A ma retraite, j'ai assuré des cours de peinture et dessins durant plusieurs années dans une M.J.C. près d'Evry et réalisé bénévolement le décor du château de Villeroy pour le spectacle son et lumière qui se déroulait sur le lac de Courcouronnes.
Mes illustrations sur l'Echo de l'Oranie m'ont amené à connaître des associations de chez nous pour lesquelles j'ai réalisé des logos comme par exemple l'association des anciens élèves du lycée Ali Chekkal.
……

Un autre peintre en lettres M. Nahon, avait comme spécialité, en plus de l'enseigne, de peindre des publicités murales gigantesques sur le côté des immeubles, sur la partie brute en pierres apparentes.
Vous devez avoir en mémoire ces grandes publicités représentant une main tenant un paquet de cigarettes Bastos ou Job ou marques d'alcool.
C'était un spectacle, il était seul à Oran à faire cela.
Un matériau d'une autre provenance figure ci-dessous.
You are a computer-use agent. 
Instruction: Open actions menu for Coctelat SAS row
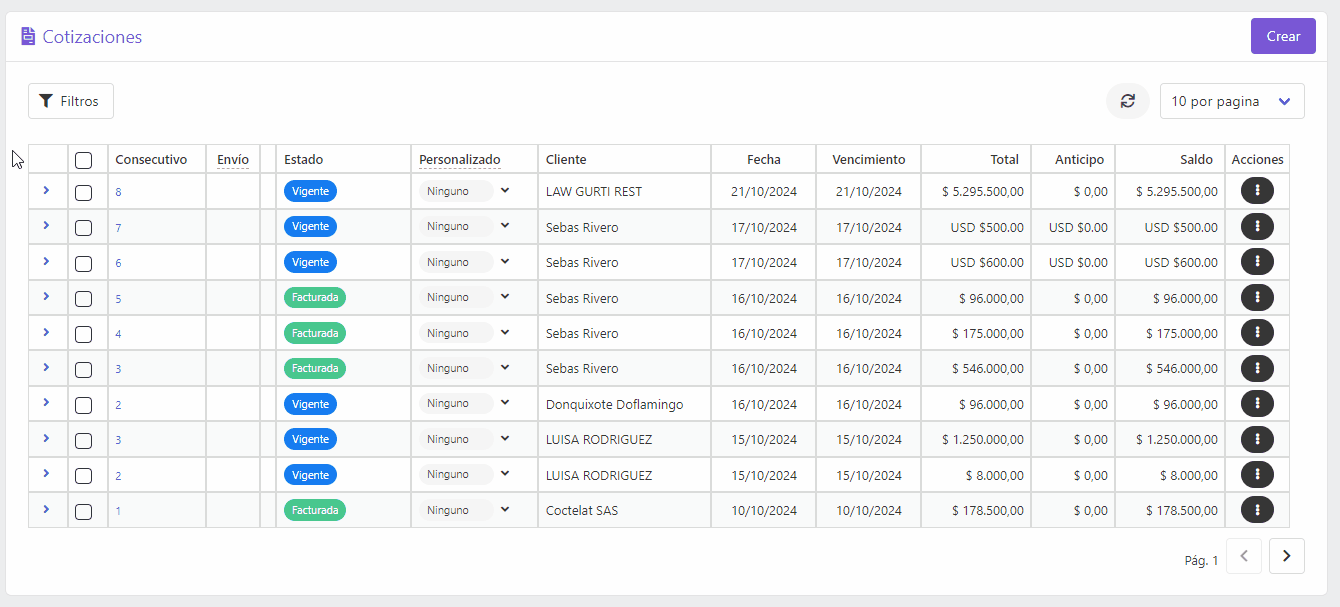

Il était assis sur un petit siège qui était suspendu par un câble descendant de la terrasse.
Pour économiser ses déplacements, il peignait la totalité de l'œuvre (fond, lettres ou parcelles de lettres, parcelles de doigts) dans le même mètre carré et se déplaçait ensuite sur le mètre carré suivant.
C'était un personnage d'allure bedonnante, souvent en tricot de peau genre débardeur, portant son échelle, ses lunettes à grosse monture sur le bout de son nez… C'était un grand bavard, il savait tout et faisait les choses mieux que les autres.
Il avait fait ses débuts dans les ateliers de décorations parisiens et en gardait une certaine nostalgie.